Harga udang di pasar lokal sama sekali tidak menjanjikan. Sekitar dua tahun lalu satu petak tambak seluas 400 meter persegi bisa menghasilkan 70–80 kilogram udang windu. Dengan harga sekitar Rp 85.000 per kilogram untuk udang size-30 ketika itu, satu kali masa panen maksimal empat bulan paling sedikit bisa mendapat hasil kotor antara Rp 5 juta–Rp 6 jutaan. Artinya, dalam sebulan seorang petambak udang skala kecil paling tidak berpenghasilan Rp 1,5 juta.
Serangan penyakit di hampir semua lahan tambak udang di daerah Sumut sejak beberapa tahun belakangan, memang membuat kehidupan para petambak udang daerah ini kian terpuruk. Apalagi modal awal untuk pengolahan tambak sebagian besar petambak rakyat terpaksa "meng-ijon" dulu dengan para tauke. Kalaupun bisa panen, para petambak itu kecil kemungkinan bisa menikmati harga jual yang wajar karena tauke udang yang membeli hasil panen mereka adalah tengkulak pemberi utang pada awal musim tebar.
Nasib ini dialami oleh ribuan petambak udang lainnya di Sumut. Produktivitas tambak udang yang suram dalam beberapa tahun belakangan, telah menyebabkan hampir terkuburnya sektor pertambakan udang di daerah ini.

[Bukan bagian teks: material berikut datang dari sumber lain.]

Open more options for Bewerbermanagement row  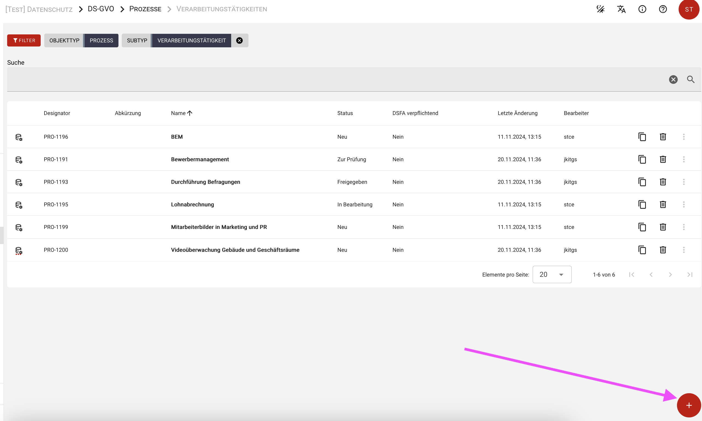pyautogui.click(x=683, y=159)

Awan kelabu primadona sektor perikanan tersebut, dipicu oleh serangan penyakit atau virus pada lahan tambak udang rakyat di Sumut. Pada saat bersamaan harga udang di pasar-pasar pun terus anjlok, kalah bersaing dengan harga udang "bule" (udang putih) impor. Dua hal inilah yang dituding sebagai pemicu ambruknya pertambakan udang rakyat di daerah ini.
Bukti lain betapa merananya budidaya tambak Sumut dewasa ini adalah pemandangan areal pertambakan yang dulunya hiruk-pikuk kini justru senyap. Lahan tambak yang ada sekarang, hanya berupa kolam-kolam genangan dan sebagian malah sudah tertutup belukar. Beberapa warga memang masih coba mendatangi tambak, tapi hanya sebatas menangkap sisa-sisa udang yang masih bertahan di situ. Pemandangan menyedihkan ini tampak merata di sentra pertambakan udang di sepanjang pantai timur Sumut mulai dari kawasan Besitang di utara hingga kawasan pantai di Asahan dan Labuhan Batu di selatan.

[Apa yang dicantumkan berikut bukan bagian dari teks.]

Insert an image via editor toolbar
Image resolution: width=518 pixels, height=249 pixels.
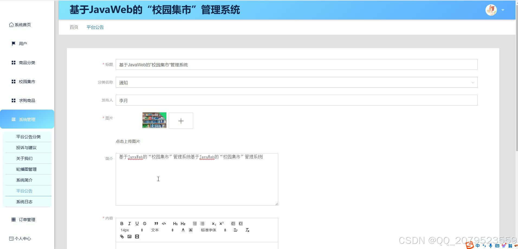[x=129, y=236]
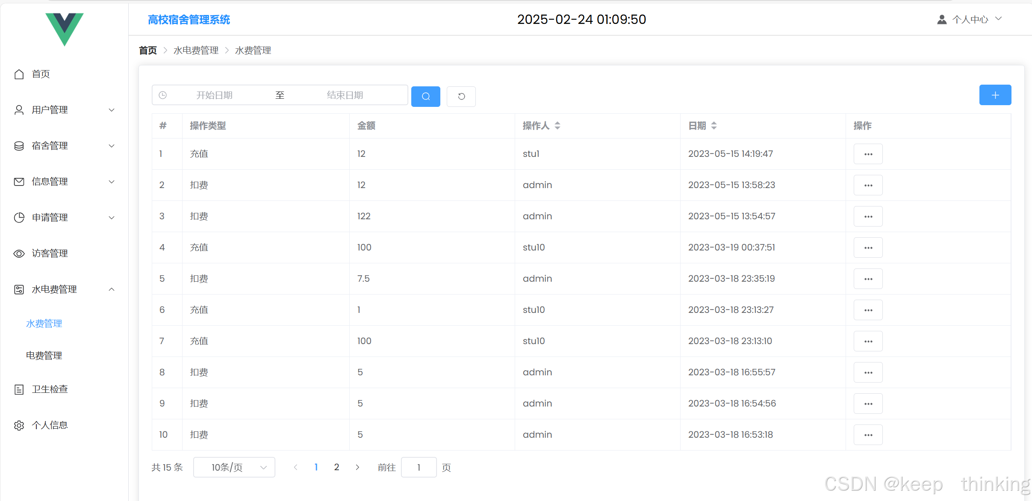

Serangan penyakit ini malah mendorong para petambak menggunakan antibiotik sebagai salah satu upaya pencegahan. Hanya saja penggunaan berbagai jenis bahan tersebut, ternyata menimbulkan masalah berkelanjutan dan tidak dapat mengatasi serangan penyakit tersebut. Beberapa faktor kemungkinan penyebab serangan penyakit pada udang adalah sistem teknologi budidaya udang selama ini tidak sesuai atau kurang ketelitian dalam pemilihan lokasi, kesalahan konstruksi dan strukturisasi, dan penebaran benih terlalu jauh melampaui kapasitas daya dukung lingkungan.

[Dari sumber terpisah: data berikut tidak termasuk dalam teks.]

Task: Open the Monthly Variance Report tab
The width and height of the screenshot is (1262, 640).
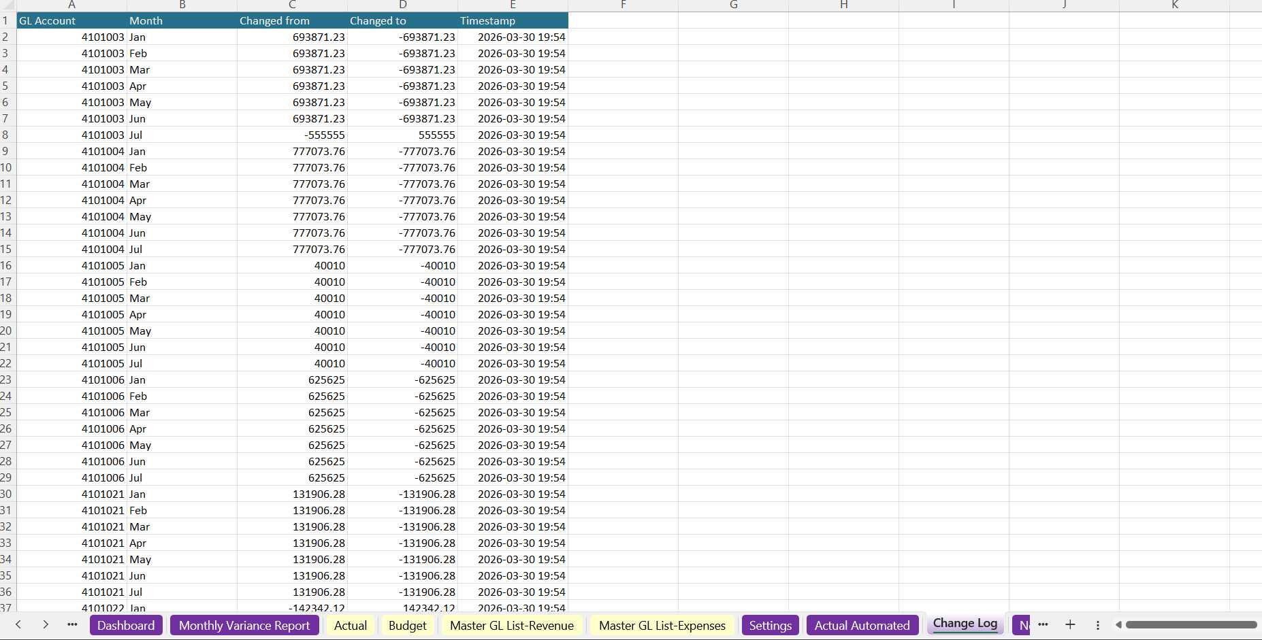Action: coord(244,625)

Masalah serius lainnya yang terkait dengan budidaya tambak adalah, kerusakan lingkungan akibat perkembangan seperti peralihan hutan bakau (mangrove forest) menjadi areal tambak, dan pembuangan limbah yang mengandung sisa komponen organik. Ini pada akhirnya akan menyebabkan terjadinya kontaminasi silang dan memberikan efek terhadap seluruh makhluk yang berada di sepanjang kawasan pantai di mana rantai makanan berada. Jika fenomena ini terus berlanjut, masyarakat dan para pembudidaya udang tetap tidak peduli, maka tinggal menunggu waktu hancurnya lingkungan pantai negara kita. Prinsip teknologi budidaya udang ramah lingkungan ini adalah dengan cara penerapan konstruksi tambak secara benar, pengelolaan budi daya udang secara tepat, serta pengendalian lingkungan tambak (water treatment) secara bijaksana. Semua ini menggunakan bahan konstruksi ramah lingkungan, serta penggunaan formulasi bahan pakan alami. Selain juga memelihara zooplankton sebagai pakan alami udang.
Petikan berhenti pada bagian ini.